Consider using a base class for Animal, and subclass the other animal if you know the value at compiletime. Or use a subklass where you fill inn the attributes at load-time. I included some examples of how it can be done. This is python 3 syntax, so bear with me :)

class Animal(object):
    """
    Base class for all animals
    """
    def __init__(self, **kwargs):
        for attribute, value in kwargs.items():
            setattr(self, attribute, value)
    
    def compare(self, attribute, otherAnimal):
        try :
            myValue = getattr(self, attribute)                # if attribute = tail, this equals myValue = self.tail
            otherValue = getattr(otherAnimal, attribute)      #      -- = --         this equals otherValue = otherAnimal.tail
            
            highObject = self if myValue > otherValue else otherAnimal    # Find the object with the highest value
            lowObject = self if myValue < otherValue else otherAnimal     # Find the object with the lowest value
            
            if myValue == otherValue:         # Values might me equal
                print("{0} and {1} has the same amount of {2}".format(self.getName(), otherAnimal.getName(), attribute)) 
            else:                             # Values are not equal
                print("{0} has more {1} than {2}".format(highObject.getName(), attribute, lowObject.getName()))
        except AttributeError as e:           # This exception is raies if the attribute doesn't exist
            print(e)
    
    
    def equalities(self, otherAnimal):
        return [x for x in self.__dict__ if not x.startswith('__') 
                                            and hasattr(otherAnimal, x) 
                                            and getattr(self, x) == getattr(otherAnimal, x)]
            
    
    def getName(self):
        return self.__class__.__name__   # Default name to class-name

class Cow(Animal):
    def __init__(self):
        self.legs = 4
        self.eyes = 2
        self.tail = 1

class Spider(Animal):
    def __init__(self):
        self.legs = 8
        self.eyes = 8 * 10 ** 7
        
class MysteryAnimal(Animal):
    
    def __init__(self, name, **kwargs):
        super().__init__(**kwargs)       # Call Animal constructor
        self.getName = lambda: name      # Override getName to return this custom name 
    

cow = Cow()
spider = Spider()
dog = MysteryAnimal('Dog', legs=4, eyes=2, tail=1)
cat = MysteryAnimal('Cat', **{'legs':4, 'eyes':2, 'tail':2})

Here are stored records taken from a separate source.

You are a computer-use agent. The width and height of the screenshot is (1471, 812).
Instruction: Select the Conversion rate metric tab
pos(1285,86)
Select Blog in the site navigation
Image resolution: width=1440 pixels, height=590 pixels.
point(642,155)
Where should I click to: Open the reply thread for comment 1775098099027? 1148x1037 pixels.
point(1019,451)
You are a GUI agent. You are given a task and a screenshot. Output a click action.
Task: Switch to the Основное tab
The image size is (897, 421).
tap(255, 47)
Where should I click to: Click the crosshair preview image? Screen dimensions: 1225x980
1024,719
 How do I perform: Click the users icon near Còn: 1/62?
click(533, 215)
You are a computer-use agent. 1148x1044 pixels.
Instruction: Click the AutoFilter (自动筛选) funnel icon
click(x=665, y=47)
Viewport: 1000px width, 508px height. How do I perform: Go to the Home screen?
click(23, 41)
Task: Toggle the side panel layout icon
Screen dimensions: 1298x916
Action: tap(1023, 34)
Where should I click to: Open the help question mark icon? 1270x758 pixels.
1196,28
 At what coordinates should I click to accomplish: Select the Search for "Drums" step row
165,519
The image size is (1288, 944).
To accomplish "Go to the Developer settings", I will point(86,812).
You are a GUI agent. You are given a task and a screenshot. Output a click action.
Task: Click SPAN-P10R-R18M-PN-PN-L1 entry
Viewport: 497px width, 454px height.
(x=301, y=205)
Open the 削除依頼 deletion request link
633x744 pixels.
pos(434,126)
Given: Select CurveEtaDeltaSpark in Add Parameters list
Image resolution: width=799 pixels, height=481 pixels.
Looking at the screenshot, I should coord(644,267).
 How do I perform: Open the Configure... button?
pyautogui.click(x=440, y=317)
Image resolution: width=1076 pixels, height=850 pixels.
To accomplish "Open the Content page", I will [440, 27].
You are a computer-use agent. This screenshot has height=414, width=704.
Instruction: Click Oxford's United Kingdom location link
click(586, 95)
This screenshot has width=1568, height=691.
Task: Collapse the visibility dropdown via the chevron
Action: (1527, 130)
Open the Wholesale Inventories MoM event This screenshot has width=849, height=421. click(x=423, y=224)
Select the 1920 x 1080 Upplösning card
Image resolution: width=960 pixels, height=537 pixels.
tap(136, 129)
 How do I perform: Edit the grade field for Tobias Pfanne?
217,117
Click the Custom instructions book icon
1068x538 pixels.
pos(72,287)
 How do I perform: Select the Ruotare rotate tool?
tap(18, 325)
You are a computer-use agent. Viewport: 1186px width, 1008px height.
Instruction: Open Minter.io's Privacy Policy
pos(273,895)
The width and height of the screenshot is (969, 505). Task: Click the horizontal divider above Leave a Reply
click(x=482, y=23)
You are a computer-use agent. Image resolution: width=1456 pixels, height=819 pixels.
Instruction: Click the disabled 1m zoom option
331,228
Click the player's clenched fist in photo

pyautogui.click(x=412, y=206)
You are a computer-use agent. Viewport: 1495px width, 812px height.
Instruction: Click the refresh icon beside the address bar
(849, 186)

cow.compare('legs', spider)
cow.compare('eyes', spider)
cow.compare('tail', spider)
dog.compare('tail', cat)
print("Cow has a tail? {0}".format(cow.tail))
dog.compare('tail', cow)
print(cow.equalities(cat))

Produces the following output:

Spider has more legs than Cow
Spider has more eyes than Cow
'Spider' object has no attribute 'tail'
Cat has more tail than Dog
Cow has a tail? 1
Dog and Cow has the same amount of tail
['eyes', 'legs']
commented: real nice example code +6
commented: great code +1

Wow vidaj, real classy and generic example of Python class!
Thank you!

Of course, I could do simple list comparison.

However you organize it, you will have to compare all fields, i.e. cow_list[1] == sheep_list[1] = number of legs ==> ctr += 1 A hashed db or MySQL would only improve things if you were looking for all animals with 4 legs as you could look that up. It would not tell how similar 2 animals were. You would still have to compare individual attributes.

Thanks all for your input.. I will give classes a go. Expect some confused future postings!